実施事項: 次に示す行を、一字一句変えずにすべて引用してください。

コレクションから抜粋した項目:
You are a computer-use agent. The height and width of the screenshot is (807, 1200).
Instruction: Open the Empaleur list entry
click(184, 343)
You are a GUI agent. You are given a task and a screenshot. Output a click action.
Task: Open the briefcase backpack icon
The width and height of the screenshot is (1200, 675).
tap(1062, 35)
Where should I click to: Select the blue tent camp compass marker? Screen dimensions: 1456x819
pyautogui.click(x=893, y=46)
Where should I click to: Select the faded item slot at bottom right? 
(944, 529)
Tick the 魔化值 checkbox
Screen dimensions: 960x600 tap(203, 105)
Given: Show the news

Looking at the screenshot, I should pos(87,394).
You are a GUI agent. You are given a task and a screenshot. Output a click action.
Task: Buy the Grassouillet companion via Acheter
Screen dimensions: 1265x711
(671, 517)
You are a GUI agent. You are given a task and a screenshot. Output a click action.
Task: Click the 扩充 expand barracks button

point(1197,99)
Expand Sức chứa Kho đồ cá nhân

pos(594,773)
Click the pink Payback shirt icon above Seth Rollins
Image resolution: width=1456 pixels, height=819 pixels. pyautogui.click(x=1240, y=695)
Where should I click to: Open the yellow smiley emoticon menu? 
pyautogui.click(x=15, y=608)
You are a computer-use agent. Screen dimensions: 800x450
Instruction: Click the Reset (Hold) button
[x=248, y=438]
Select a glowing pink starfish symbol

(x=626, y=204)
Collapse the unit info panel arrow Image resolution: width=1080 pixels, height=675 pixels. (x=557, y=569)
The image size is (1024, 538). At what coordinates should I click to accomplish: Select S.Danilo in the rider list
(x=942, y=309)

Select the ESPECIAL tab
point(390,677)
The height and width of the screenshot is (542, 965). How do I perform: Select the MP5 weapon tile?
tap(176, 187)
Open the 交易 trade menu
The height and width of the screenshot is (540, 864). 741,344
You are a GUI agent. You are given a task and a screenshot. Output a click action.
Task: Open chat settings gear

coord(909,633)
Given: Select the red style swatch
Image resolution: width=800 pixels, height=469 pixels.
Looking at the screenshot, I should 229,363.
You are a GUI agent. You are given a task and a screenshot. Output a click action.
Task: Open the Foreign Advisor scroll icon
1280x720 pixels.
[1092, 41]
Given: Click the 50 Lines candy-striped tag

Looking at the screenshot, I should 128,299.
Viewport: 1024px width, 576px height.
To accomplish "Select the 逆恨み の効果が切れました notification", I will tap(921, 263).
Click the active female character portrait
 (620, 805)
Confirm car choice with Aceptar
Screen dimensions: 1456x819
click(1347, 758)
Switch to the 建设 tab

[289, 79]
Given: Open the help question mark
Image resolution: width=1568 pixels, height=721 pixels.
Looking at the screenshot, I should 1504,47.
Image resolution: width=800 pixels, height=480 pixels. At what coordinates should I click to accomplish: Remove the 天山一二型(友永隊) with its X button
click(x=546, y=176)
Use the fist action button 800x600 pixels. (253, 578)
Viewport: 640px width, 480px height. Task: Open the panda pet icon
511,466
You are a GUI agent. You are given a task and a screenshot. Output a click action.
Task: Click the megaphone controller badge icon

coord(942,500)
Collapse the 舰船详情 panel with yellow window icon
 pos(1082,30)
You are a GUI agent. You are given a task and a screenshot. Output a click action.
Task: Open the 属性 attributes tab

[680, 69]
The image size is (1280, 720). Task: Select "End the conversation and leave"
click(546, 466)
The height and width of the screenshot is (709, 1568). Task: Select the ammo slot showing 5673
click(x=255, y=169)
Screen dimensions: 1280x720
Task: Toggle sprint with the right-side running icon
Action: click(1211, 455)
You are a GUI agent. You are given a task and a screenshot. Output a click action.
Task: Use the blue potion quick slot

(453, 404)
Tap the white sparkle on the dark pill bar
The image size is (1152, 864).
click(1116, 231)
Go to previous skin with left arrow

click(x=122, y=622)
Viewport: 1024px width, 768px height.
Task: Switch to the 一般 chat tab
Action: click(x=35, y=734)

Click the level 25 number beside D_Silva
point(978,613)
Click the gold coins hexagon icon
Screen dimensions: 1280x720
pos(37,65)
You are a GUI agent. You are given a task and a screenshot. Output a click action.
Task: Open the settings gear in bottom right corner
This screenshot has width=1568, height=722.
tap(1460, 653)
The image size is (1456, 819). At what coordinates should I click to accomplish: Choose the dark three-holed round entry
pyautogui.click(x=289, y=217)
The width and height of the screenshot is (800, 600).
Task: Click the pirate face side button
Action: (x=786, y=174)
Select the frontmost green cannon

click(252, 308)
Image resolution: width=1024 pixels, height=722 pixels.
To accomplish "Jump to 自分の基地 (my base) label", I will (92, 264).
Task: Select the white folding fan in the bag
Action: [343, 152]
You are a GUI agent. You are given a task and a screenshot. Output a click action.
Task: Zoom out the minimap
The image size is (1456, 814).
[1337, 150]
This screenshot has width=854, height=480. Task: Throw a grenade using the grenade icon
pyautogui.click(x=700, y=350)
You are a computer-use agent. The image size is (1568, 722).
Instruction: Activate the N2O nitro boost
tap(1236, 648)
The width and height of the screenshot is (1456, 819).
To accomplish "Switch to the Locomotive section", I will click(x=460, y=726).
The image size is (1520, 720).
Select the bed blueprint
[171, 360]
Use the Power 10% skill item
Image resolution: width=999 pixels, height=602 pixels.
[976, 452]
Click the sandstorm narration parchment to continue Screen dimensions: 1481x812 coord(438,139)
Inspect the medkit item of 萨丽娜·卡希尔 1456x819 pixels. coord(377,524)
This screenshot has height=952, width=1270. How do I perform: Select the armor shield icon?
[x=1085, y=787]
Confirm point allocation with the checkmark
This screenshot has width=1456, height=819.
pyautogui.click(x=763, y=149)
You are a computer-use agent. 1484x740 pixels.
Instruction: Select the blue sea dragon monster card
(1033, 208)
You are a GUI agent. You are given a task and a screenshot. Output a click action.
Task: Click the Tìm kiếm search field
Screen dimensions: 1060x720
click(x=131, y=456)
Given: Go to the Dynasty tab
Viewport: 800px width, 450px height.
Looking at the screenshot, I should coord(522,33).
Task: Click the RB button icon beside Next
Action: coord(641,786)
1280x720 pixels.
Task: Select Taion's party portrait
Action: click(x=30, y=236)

出力結果:
You are a computer-use agent. The height and width of the screenshot is (807, 1200).
Instruction: Open the Empaleur list entry
click(184, 343)
You are a GUI agent. You are given a task and a screenshot. Output a click action.
Task: Open the briefcase backpack icon
The width and height of the screenshot is (1200, 675).
tap(1062, 35)
Where should I click to: Select the blue tent camp compass marker? Screen dimensions: 1456x819
pyautogui.click(x=893, y=46)
Where should I click to: Select the faded item slot at bottom right? 
(944, 529)
Tick the 魔化值 checkbox
Screen dimensions: 960x600 tap(203, 105)
Given: Show the news

Looking at the screenshot, I should pos(87,394).
You are a GUI agent. You are given a task and a screenshot. Output a click action.
Task: Buy the Grassouillet companion via Acheter
Screen dimensions: 1265x711
(671, 517)
You are a GUI agent. You are given a task and a screenshot. Output a click action.
Task: Click the 扩充 expand barracks button

point(1197,99)
Expand Sức chứa Kho đồ cá nhân

pos(594,773)
Click the pink Payback shirt icon above Seth Rollins
Image resolution: width=1456 pixels, height=819 pixels. pyautogui.click(x=1240, y=695)
Where should I click to: Open the yellow smiley emoticon menu? 
pyautogui.click(x=15, y=608)
You are a computer-use agent. Screen dimensions: 800x450
Instruction: Click the Reset (Hold) button
[x=248, y=438]
Select a glowing pink starfish symbol

(x=626, y=204)
Collapse the unit info panel arrow Image resolution: width=1080 pixels, height=675 pixels. (x=557, y=569)
The image size is (1024, 538). At what coordinates should I click to accomplish: Select S.Danilo in the rider list
(x=942, y=309)

Select the ESPECIAL tab
point(390,677)
The height and width of the screenshot is (542, 965). How do I perform: Select the MP5 weapon tile?
tap(176, 187)
Open the 交易 trade menu
The height and width of the screenshot is (540, 864). 741,344
You are a GUI agent. You are given a task and a screenshot. Output a click action.
Task: Open chat settings gear

coord(909,633)
Given: Select the red style swatch
Image resolution: width=800 pixels, height=469 pixels.
Looking at the screenshot, I should 229,363.
You are a GUI agent. You are given a task and a screenshot. Output a click action.
Task: Open the Foreign Advisor scroll icon
1280x720 pixels.
[1092, 41]
Given: Click the 50 Lines candy-striped tag

Looking at the screenshot, I should 128,299.
Viewport: 1024px width, 576px height.
To accomplish "Select the 逆恨み の効果が切れました notification", I will tap(921, 263).
Click the active female character portrait
 (620, 805)
Confirm car choice with Aceptar
Screen dimensions: 1456x819
click(1347, 758)
Switch to the 建设 tab

[289, 79]
Given: Open the help question mark
Image resolution: width=1568 pixels, height=721 pixels.
Looking at the screenshot, I should 1504,47.
Image resolution: width=800 pixels, height=480 pixels. At what coordinates should I click to accomplish: Remove the 天山一二型(友永隊) with its X button
click(x=546, y=176)
Use the fist action button 800x600 pixels. (253, 578)
Viewport: 640px width, 480px height. Task: Open the panda pet icon
511,466
You are a GUI agent. You are given a task and a screenshot. Output a click action.
Task: Click the megaphone controller badge icon

coord(942,500)
Collapse the 舰船详情 panel with yellow window icon
 pos(1082,30)
You are a GUI agent. You are given a task and a screenshot. Output a click action.
Task: Open the 属性 attributes tab

[680, 69]
The image size is (1280, 720). Task: Select "End the conversation and leave"
click(546, 466)
The height and width of the screenshot is (709, 1568). Task: Select the ammo slot showing 5673
click(x=255, y=169)
Screen dimensions: 1280x720
Task: Toggle sprint with the right-side running icon
Action: click(1211, 455)
You are a GUI agent. You are given a task and a screenshot. Output a click action.
Task: Use the blue potion quick slot

(453, 404)
Tap the white sparkle on the dark pill bar
The image size is (1152, 864).
click(1116, 231)
Go to previous skin with left arrow

click(x=122, y=622)
Viewport: 1024px width, 768px height.
Task: Switch to the 一般 chat tab
Action: click(x=35, y=734)

Click the level 25 number beside D_Silva
point(978,613)
Click the gold coins hexagon icon
Screen dimensions: 1280x720
pos(37,65)
You are a GUI agent. You are given a task and a screenshot. Output a click action.
Task: Open the settings gear in bottom right corner
This screenshot has width=1568, height=722.
tap(1460, 653)
The image size is (1456, 819). At what coordinates should I click to accomplish: Choose the dark three-holed round entry
pyautogui.click(x=289, y=217)
The width and height of the screenshot is (800, 600).
Task: Click the pirate face side button
Action: (x=786, y=174)
Select the frontmost green cannon

click(252, 308)
Image resolution: width=1024 pixels, height=722 pixels.
To accomplish "Jump to 自分の基地 (my base) label", I will (92, 264).
Task: Select the white folding fan in the bag
Action: [343, 152]
You are a GUI agent. You are given a task and a screenshot. Output a click action.
Task: Zoom out the minimap
The image size is (1456, 814).
[1337, 150]
This screenshot has width=854, height=480. Task: Throw a grenade using the grenade icon
pyautogui.click(x=700, y=350)
You are a computer-use agent. The image size is (1568, 722).
Instruction: Activate the N2O nitro boost
tap(1236, 648)
The width and height of the screenshot is (1456, 819).
To accomplish "Switch to the Locomotive section", I will click(x=460, y=726).
The image size is (1520, 720).
Select the bed blueprint
[171, 360]
Use the Power 10% skill item
Image resolution: width=999 pixels, height=602 pixels.
[976, 452]
Click the sandstorm narration parchment to continue Screen dimensions: 1481x812 coord(438,139)
Inspect the medkit item of 萨丽娜·卡希尔 1456x819 pixels. coord(377,524)
This screenshot has height=952, width=1270. How do I perform: Select the armor shield icon?
[x=1085, y=787]
Confirm point allocation with the checkmark
This screenshot has width=1456, height=819.
pyautogui.click(x=763, y=149)
You are a computer-use agent. 1484x740 pixels.
Instruction: Select the blue sea dragon monster card
(1033, 208)
You are a GUI agent. You are given a task and a screenshot. Output a click action.
Task: Click the Tìm kiếm search field
Screen dimensions: 1060x720
click(x=131, y=456)
Given: Go to the Dynasty tab
Viewport: 800px width, 450px height.
Looking at the screenshot, I should coord(522,33).
Task: Click the RB button icon beside Next
Action: coord(641,786)
1280x720 pixels.
Task: Select Taion's party portrait
Action: click(x=30, y=236)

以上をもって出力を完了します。